Normalisasi Ketiga (3rd Normal Form) Aturan :
• Sudah berada dalam bentuk normal kedua
• Tidak ada ketergantungan transitif (dimana field bukan kunci tergantung pada field bukan kunci lainnya).
2.6 Interaksi Manusia dan Komputer
2.6.1 Pengertian Interaksi Manusia dan Komputer
Menurut Myers et al. (1996), Interaksi Manusia Komputer adalah pembelajaran mengenai bagaimana manusia merancang, mengimplementasikan dan menggunakan sistem komputer interaktif, dan bagaimana komputer mempengaruhi individual, organisasi dan lingkungan.

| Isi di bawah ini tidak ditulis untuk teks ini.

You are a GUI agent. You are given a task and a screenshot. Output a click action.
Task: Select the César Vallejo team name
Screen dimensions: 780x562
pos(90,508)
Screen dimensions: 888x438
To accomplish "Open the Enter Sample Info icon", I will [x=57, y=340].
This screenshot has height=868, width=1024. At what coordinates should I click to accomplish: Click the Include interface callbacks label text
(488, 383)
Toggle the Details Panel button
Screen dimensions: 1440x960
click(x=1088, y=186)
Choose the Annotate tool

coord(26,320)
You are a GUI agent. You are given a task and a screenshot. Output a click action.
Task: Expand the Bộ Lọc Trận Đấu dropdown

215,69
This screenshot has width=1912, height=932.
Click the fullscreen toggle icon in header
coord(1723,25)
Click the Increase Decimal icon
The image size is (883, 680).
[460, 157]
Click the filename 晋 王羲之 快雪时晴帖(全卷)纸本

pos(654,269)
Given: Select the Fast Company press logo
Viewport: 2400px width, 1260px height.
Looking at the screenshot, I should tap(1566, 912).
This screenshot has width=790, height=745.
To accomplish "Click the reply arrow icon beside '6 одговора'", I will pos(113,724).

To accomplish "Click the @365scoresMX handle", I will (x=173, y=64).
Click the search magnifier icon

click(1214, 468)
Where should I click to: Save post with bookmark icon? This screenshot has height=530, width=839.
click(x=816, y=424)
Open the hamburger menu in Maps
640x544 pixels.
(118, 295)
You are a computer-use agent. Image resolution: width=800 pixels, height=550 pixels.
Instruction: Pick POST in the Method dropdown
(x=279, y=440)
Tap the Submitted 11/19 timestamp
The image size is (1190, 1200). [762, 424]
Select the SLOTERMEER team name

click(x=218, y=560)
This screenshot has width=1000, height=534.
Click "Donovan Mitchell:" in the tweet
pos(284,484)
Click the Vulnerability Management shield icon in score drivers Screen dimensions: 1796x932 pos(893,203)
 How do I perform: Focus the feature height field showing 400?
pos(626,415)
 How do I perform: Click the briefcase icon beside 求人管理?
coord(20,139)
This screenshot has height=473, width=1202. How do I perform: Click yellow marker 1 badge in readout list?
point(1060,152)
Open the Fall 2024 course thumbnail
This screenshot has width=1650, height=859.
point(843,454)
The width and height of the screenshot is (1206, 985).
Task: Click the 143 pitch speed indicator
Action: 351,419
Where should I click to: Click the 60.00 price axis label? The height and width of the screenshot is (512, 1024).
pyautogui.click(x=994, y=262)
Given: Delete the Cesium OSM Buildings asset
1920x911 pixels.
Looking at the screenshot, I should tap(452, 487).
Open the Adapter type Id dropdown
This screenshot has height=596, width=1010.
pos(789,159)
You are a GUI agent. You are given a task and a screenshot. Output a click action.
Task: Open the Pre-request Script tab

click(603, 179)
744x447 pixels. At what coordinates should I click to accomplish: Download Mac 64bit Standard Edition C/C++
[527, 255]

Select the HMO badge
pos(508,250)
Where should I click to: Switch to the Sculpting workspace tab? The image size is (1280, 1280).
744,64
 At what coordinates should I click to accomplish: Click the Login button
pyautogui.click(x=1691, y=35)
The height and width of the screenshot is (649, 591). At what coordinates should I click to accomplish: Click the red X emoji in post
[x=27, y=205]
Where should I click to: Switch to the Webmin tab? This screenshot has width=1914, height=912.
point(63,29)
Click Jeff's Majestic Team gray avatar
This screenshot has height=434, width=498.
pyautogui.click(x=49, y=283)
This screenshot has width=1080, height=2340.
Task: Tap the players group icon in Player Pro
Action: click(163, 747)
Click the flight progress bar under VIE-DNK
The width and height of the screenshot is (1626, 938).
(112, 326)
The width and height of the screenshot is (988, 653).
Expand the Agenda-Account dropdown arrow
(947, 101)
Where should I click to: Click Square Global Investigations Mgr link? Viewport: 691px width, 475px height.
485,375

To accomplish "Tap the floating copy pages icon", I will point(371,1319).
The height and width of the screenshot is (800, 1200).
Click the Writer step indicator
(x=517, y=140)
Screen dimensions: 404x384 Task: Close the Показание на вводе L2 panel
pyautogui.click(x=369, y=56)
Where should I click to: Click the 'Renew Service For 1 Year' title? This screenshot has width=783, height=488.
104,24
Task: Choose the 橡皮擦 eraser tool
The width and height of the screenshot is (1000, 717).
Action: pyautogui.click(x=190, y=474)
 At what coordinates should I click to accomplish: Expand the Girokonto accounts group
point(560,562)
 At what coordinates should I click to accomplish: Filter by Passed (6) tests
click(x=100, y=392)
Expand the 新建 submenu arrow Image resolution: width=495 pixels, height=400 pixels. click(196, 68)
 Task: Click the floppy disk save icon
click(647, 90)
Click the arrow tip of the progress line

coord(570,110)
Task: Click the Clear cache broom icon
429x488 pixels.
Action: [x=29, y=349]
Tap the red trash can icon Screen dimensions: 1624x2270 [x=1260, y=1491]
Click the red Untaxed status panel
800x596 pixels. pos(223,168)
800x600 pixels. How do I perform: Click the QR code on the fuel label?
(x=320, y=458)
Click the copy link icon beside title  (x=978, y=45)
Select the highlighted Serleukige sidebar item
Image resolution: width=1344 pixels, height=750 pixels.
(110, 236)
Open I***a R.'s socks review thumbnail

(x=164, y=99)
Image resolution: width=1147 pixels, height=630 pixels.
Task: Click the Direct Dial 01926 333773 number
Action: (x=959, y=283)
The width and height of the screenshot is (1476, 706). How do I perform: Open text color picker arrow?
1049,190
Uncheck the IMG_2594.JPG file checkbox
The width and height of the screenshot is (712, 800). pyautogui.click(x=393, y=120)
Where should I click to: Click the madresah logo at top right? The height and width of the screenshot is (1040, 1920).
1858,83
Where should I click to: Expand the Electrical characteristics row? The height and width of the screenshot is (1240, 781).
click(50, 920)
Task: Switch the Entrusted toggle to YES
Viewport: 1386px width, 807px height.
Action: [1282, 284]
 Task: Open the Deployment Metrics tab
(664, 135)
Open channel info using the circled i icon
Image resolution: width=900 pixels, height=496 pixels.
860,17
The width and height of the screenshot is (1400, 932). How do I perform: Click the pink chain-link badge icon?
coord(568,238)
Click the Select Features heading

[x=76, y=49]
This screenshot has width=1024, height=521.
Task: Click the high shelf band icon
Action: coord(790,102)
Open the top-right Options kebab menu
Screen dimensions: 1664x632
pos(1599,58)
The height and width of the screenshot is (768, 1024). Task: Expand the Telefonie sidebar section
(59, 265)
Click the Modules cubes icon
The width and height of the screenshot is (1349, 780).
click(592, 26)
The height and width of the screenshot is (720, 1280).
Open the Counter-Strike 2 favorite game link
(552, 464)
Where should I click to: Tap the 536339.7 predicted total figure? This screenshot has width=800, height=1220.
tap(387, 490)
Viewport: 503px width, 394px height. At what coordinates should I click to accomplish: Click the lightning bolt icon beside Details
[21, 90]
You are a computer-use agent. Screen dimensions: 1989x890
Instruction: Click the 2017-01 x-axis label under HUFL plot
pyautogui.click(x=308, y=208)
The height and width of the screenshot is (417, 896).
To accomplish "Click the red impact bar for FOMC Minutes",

2.6.2 Delapan Aturan Perancangan Antarmuka (Interface)
Menurut Schneiderman (1998, pp74-75), ada delapan aturan pokok untuk mendapatkan sistem interaktif yang baik:
• Berusaha untuk konsisten
Rangkaian aksi yang konsisten diperlukan untuk situasi yang serupa misalnya pada perancangan menu, layar bantuan, warna, layout, penggunaan huruf besar, tipe huruf yang konsisten di keseluruhan aplikasi yang digunakan.
• Memungkinkan konsumen untuk menggunakan shortcut
Penggunaan user dimaksudkan agar konsumen dapat mengakses fungsi-fungsi dengan cepat.
• Memberikan umpan balik yang informatif
Umpan balik yang diberikan oleh sistem akan memberikan informasi kepada konsumen sesuai dengan aksi yang dilakukan.
Umpan balik ini bisa berupa konfirmasi atau informasi atas suatu aksi.
• Merancang dialog yang menghasilkan keadaan akhir
Umpan balik terhadap akhir dari suatu proses atau aksi akan sangat membantu sehingga pengguna dapat menentukan langkah-langkah berikutnya berdasarkan sinyal yang didapatkannya dari sistem .
• Memberikan pencegahan kesalahan dan penanganan kesalahan yang sederhana
Sistem haruslah dirancang sedemikian rupa sehingga konsumen tidak dapat melakukan kesalahan yang fatal, misalnya menggunakan menu seleksi pada pengisian form dan tidak memperbolehkan penggunaan karakter alphabet pada kolom input numeric.
• Mengijinkan pembalikan aksi (undo) dengan mudah
terkadang pengguna tidak sengaja melakukan aksi yang tidak diinginkan, untuk itu sistem harus menyediakan fungsi pembatalan (undo) sehingga pengguna akan merasa lebih aman dalam menggunakan sistem tersebut.
• Mendukung internal locus of control (pemakai menguasai sistem / inisiator, bukan responden )
Pengguna yang berpengalaman sangat mendambakan kontrol yang kuat pada sistem, sehingga mereka merasa menguasai sistem tersebut. Sistem yang tidak terduga dan sulit dalam melakukan aksi akan menyulitkan pengguna.
• Mengurangi beban ingatan jangka pendek
Manusia mempunyai keterbatasan daya ingat dan harus ditanggulangi oleh sistem dengan tidak banyak membuat penggunanaan untuk melakukan proses mengingat yang berlebihan.